Kinks fans have a lot to be excited about come October 26th with the release of the 'Village Green Preservation Society' 50th Anniversary Deluxe Box Set. The Kinks Are The Village Green Preservation Society was released on November 22nd, 1968 — the same day as the Beatles' groundbreaking “White Album” — and featured such instant Kinks standards as “Days,” “The Village Green Preservation Society,” and “Picture Book,” among others.
In the press release for the album, Ray Davies said, “I think The Village Green Preservation Society is about the ending of a time personally for me in my life. In my imaginary village. It’s the end of our innocence, our youth. Some people are quite old but in the Village Green, you’re never allowed to grow up. I feel the project itself as part of a life cycle.”
Among the highlights on the 174-track box is the official release of the long-unissued track, “Time Song,” which was eventually performed by the band in January 1973 at London's Theatre Royal, Drury Lane in celebration of Britain’s entry into the Common Market. Ray Davies recalled: “When we played a concert at Drury Lane in '73 to 'celebrate' us about to join what was called The Common Market, I decided to use the song as a warning that time was running out for the old British Empire. This song was recorded a few weeks later but never made the final cut on the Preservation Act I album.
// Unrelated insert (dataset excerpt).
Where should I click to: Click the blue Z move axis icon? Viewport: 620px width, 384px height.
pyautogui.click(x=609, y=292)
Oddly enough, the song seems quite poignant and appropriate to release at this time in British history, and like Europe itself the track is a rough mix which still has to be finessed.” Ray's newly mixed version of the song is also available as a limited edition seven-inch single exclusively with pre-orders of the box set via The Kinks Music Glue official store, and as a digital download single.
The deluxe box set includes “extensive sleeve notes, interviews, photography and specially created online & press content 'telling the story' of the album’s production, release and cultural impact.” Also included are two essays on the album written by Pete Townshend and renowned journalist Kate Mossman.
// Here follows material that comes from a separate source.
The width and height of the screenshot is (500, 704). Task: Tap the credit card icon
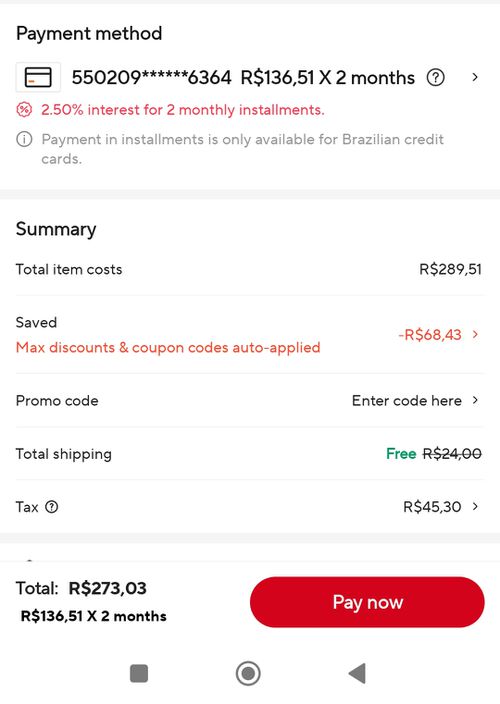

Dave Davies told us that although his guitar work and brother Ray's songs often receive the most credit for the band's success, original bandmates, drummer Mick Avory, and late bassist Pete Quiafe, both greatly contributed to the band's legacy: “I'd like to think that maybe people would realize that the Kinks, is, and has been, and will be, hopefully, a collaboration of both talent or of creative forces.”